--- Task material ---

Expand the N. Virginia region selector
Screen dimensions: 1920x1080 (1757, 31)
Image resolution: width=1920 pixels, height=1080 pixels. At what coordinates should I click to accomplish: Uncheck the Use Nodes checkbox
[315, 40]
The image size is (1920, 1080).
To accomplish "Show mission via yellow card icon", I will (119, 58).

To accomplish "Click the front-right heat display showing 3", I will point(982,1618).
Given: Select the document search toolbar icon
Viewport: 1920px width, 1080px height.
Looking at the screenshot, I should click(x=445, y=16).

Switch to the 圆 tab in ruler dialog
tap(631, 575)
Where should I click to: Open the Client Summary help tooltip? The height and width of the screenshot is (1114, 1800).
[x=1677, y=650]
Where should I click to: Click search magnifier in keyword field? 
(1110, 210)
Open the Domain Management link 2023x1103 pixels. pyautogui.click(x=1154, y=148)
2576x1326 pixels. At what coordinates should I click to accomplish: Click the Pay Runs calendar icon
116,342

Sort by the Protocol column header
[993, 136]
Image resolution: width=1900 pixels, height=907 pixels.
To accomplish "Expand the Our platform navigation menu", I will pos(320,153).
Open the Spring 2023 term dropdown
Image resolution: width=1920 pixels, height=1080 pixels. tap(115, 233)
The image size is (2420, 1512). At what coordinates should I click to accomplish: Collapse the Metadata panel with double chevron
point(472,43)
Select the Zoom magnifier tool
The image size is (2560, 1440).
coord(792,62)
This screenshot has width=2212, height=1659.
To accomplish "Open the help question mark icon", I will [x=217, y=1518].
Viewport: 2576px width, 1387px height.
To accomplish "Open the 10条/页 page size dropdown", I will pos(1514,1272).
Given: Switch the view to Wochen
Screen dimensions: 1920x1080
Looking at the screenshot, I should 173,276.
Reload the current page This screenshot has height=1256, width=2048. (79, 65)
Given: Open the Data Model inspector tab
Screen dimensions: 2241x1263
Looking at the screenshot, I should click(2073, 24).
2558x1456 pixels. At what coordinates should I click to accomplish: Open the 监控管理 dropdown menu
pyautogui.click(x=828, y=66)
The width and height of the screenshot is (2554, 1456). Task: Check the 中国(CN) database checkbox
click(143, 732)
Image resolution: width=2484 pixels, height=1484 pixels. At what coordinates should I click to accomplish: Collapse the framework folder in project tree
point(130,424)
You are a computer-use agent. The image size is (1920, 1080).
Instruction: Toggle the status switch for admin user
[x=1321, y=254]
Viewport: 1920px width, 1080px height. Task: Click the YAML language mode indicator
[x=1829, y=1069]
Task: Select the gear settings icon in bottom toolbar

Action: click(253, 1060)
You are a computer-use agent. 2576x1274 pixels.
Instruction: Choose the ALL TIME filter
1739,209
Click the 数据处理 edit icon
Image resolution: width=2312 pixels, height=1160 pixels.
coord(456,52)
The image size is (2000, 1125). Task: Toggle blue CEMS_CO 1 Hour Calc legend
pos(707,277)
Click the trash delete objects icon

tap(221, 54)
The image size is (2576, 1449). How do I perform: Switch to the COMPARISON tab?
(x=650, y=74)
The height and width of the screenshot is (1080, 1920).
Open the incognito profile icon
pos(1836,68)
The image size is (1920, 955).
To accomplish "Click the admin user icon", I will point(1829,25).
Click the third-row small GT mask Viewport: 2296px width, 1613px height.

--- What to produce ---
Go over the listing above and return each line with "page".

--- Expected output ---
To accomplish "Open the 10条/页 page size dropdown", I will pos(1514,1272).
Reload the current page This screenshot has height=1256, width=2048. (79, 65)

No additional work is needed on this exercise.